Roof ventilation expert recommendation

  • Active since 1995, Hearth.com is THE place on the internet for free information and advice about wood stoves, pellet stoves and other energy saving equipment.

    We strive to provide opinions, articles, discussions and history related to Hearth Products and in a more general sense, energy issues.

    We promote the EFFICIENT, RESPONSIBLE, CLEAN and SAFE use of all fuels, whether renewable or fossil.
Status
Not open for further replies.

newstove

Member
Mar 25, 2009
139
Central MA
Hi. I'm looking for recommendations for an expert (or a "very good" at least) company/person who deals a lot with roof ventilation in the Central Massachusetts area. Now, I could pick anyone who does roofing, but I've run across too many hacks, so I figured I would look for recommendations first.

I had some isolated ice dam problems this winter, and the first thing I want to do is make sure that I have adequate roofing ventilation. I've run the numbers, and it may or may not be good enough, so I want it checked out personally.
◇ ◇ ◇
## Directions
Please carry on the forum post asking about roof ventilation help for ice dams, picking up after its final sentence.

## Extracted entries
◇ ◇ ◇
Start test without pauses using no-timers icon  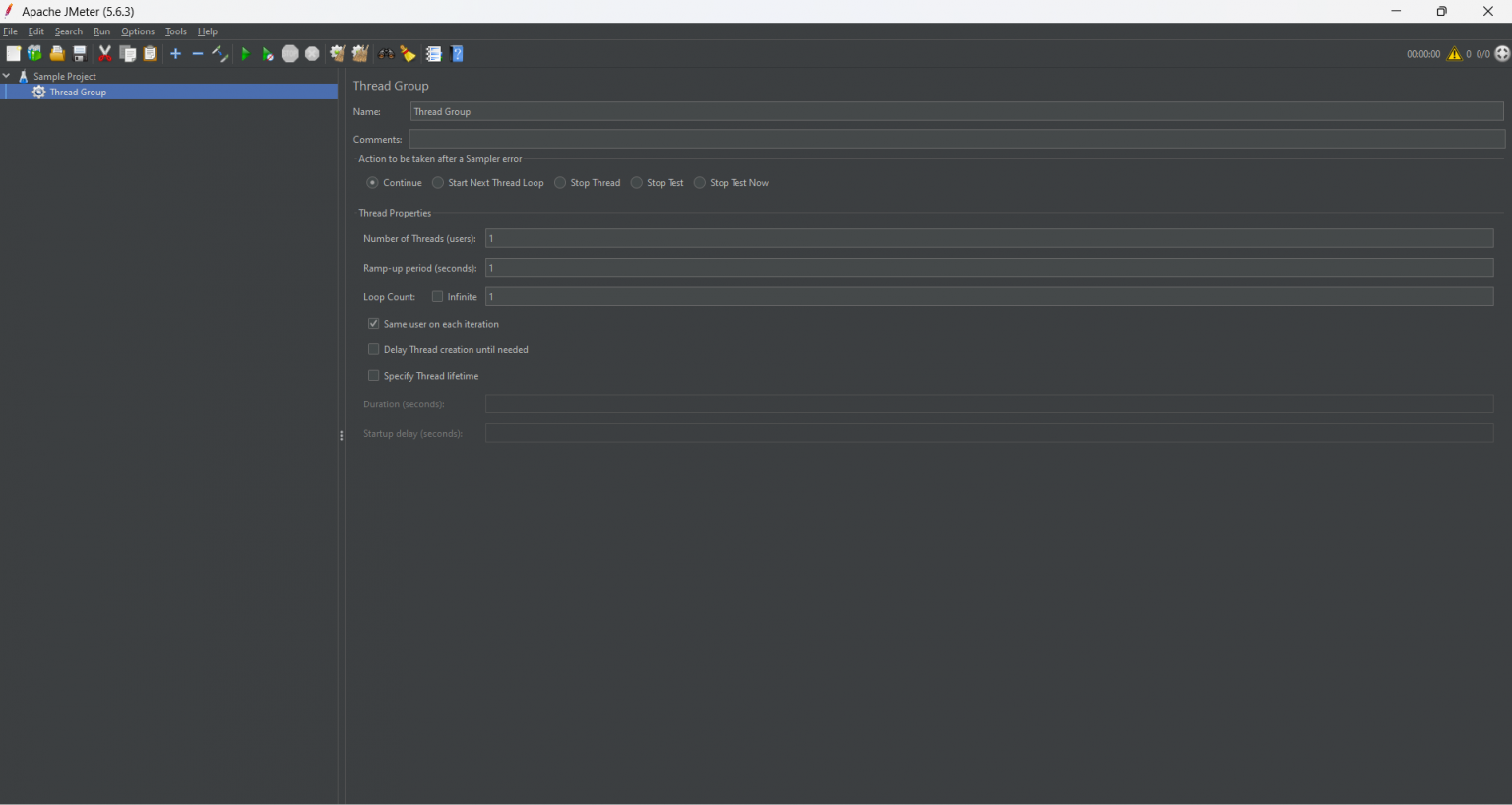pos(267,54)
◇ ◇ ◇
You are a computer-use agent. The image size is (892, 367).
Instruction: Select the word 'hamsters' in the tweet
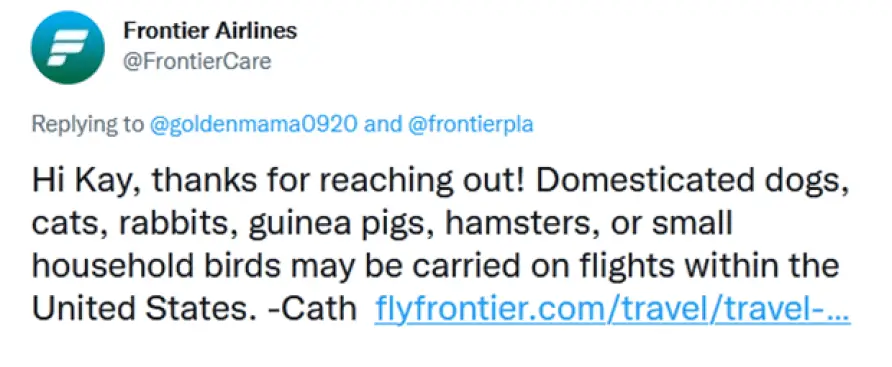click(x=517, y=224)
◇ ◇ ◇
## Final result
The next step will be to start dealing with other problems (such as insulation, radiant barriers under the rafters, etc.) but the first step is to make sure the ventilation is up to par. I do have soffit/ridge vents in all affected areas, but I want them checked out and looked at for the potential for enlargement if necessary.

Thanks in advance for any advice/recommendations!
 
I know around here companies offer energy audits. They come in and run several different tests on your house to show where you are loosing heat. This maybe a good place to start if they aren't too expensive.
 
Thanks, I had thought of that. I'm not so worried about losing heat as I am that the roof gets enough ventilation.

I have an air exchanger in the attic (I blame the builder for that faux-pas) but I'm stuck with it now.

So, what I want to do is make sure I have enough ventilation in the attic so that there is good air flow.

Then, I will be taking various steps to ensure that the air handler is not leaking heated air into the attic, and also that it is as insulated as possible.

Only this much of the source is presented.